If `--coach` flag or user requests:
- Each finding includes 1-2 sentence explanation of WHY this pattern correlates with AI output
- Explain underlying mechanism where useful (probabilistic token prediction, RLHF incentives toward "polished," repetition penalties pushing copula substitution, etc.)
- Note durability tier explicitly: "this is a Tier 3 lexical tell, increasingly suppressed by newer models — fix it for craft reasons, not because the detector will catch it"

## Critical rules

1. **Never claim to detect AI authorship** — perfect detection is mathematically impossible. Report patterns, not verdicts. "This text exhibits patterns commonly associated with AI output" not "this was written by AI."
2. **Frame as craft improvement** — every pattern is also a writing-quality issue. The fix makes writing better regardless of source.
3. **Use script numbers, not eyeball estimates** — when a metric exists in `text-stats.py`, cite that number, not your impression.
4. **Lead with Tier 1 (durable structural) signals** — specificity gap, copula avoidance, rule-of-three abuse, vague attribution. These are more reliable in 2026 than the lexical word lists.

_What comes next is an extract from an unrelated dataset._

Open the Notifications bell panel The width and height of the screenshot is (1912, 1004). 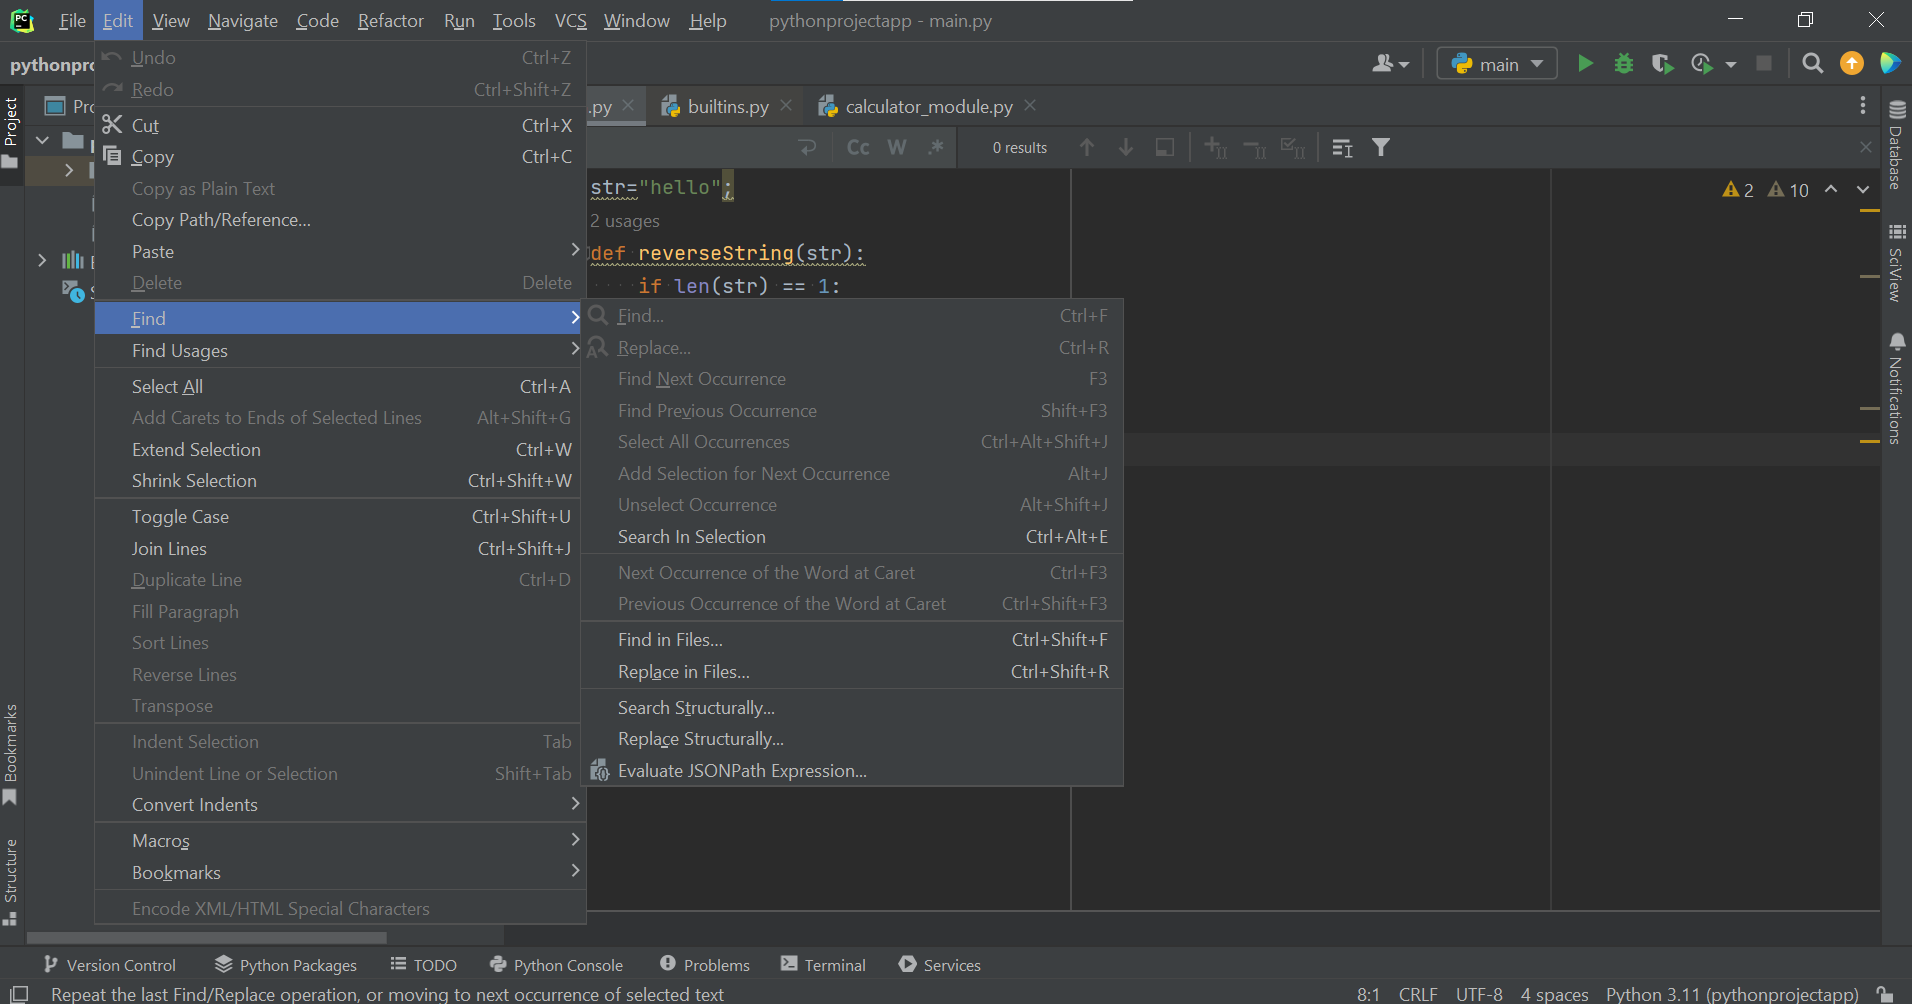pos(1896,388)
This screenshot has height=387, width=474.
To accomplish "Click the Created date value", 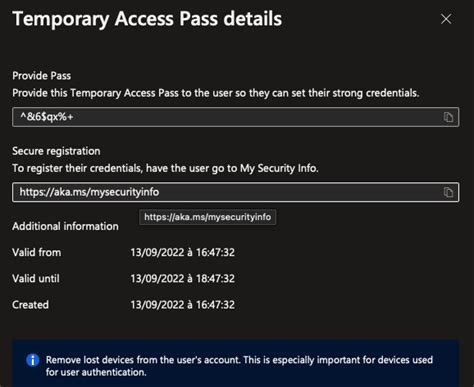I will point(182,305).

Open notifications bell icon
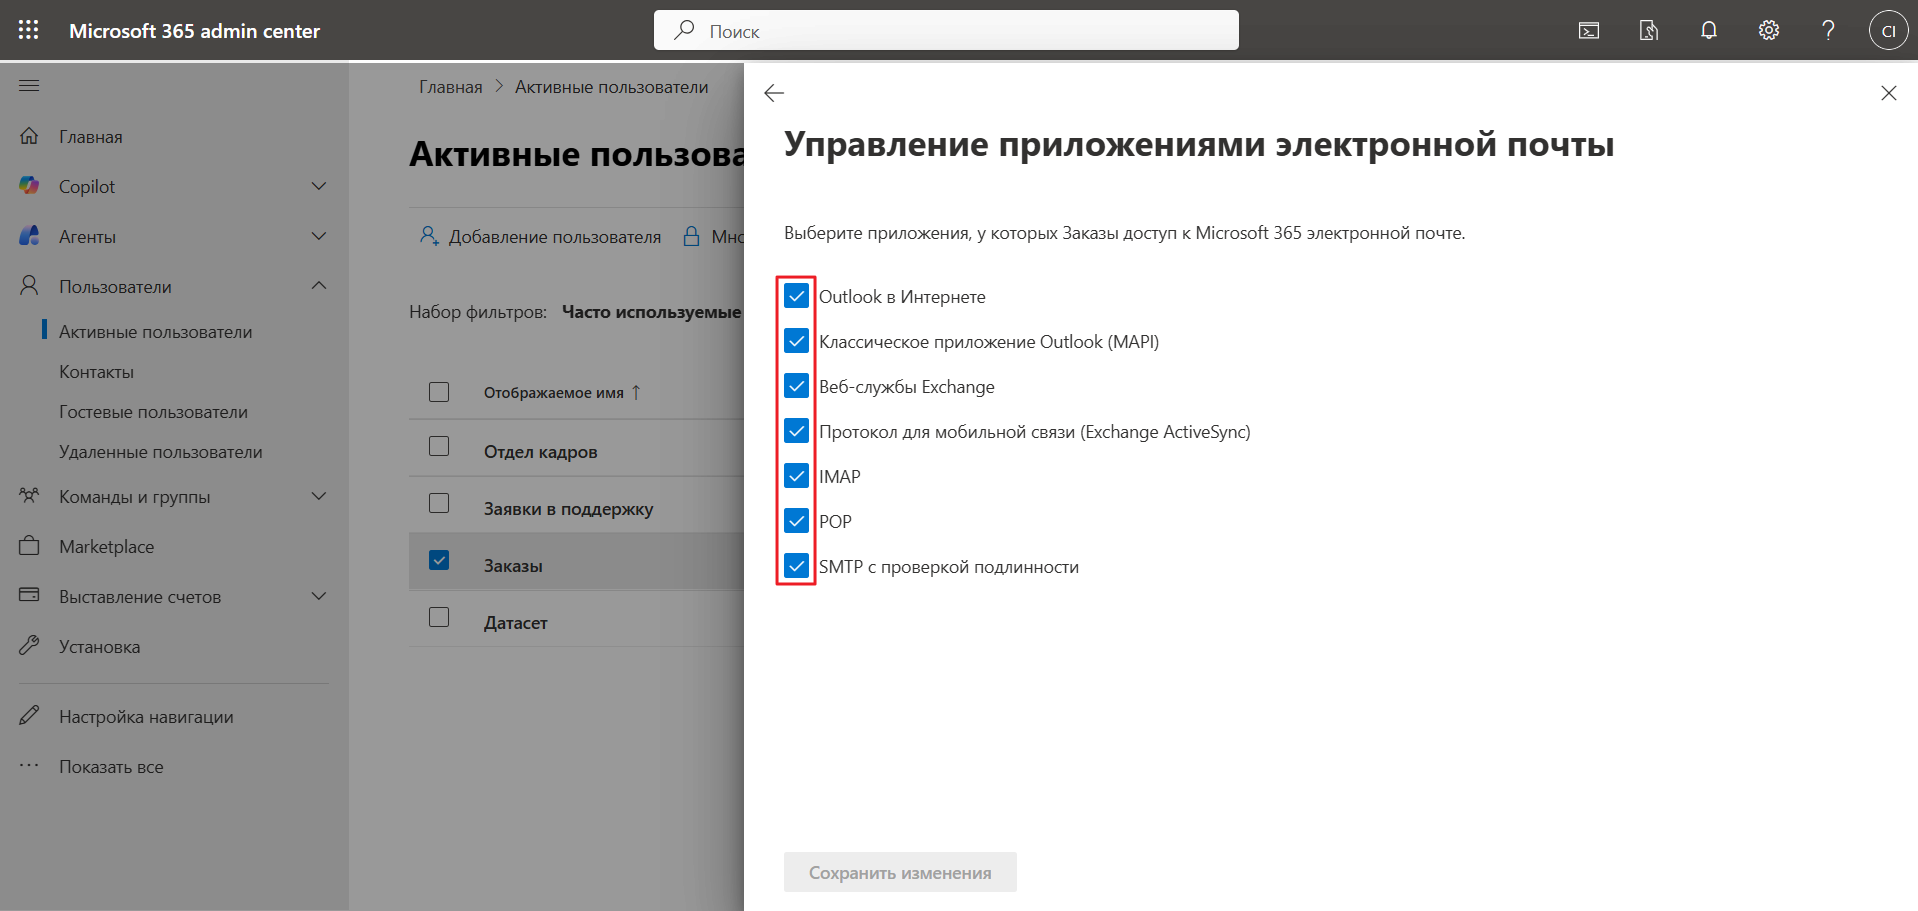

5. **Acknowledge tier degradation** — specifically note that Tier 3 lexical tells are being deprecated. A finding of "uses 'delve' twice" should not be the headline.
6. **Domain context matters** — "robust" in an engineering spec is fine. "Robust" in a blog post is style noise.
7. **The non-native speaker consideration** — Stanford HAI documented 61.3% false positive rate against non-native English writers. Lower burstiness and simpler vocabulary are also features of non-native English writing. Frame all findings as craft opportunities, never as proof of AI origin. A non-native speaker who uses "it's important to note" three times benefits from learning alternatives regardless.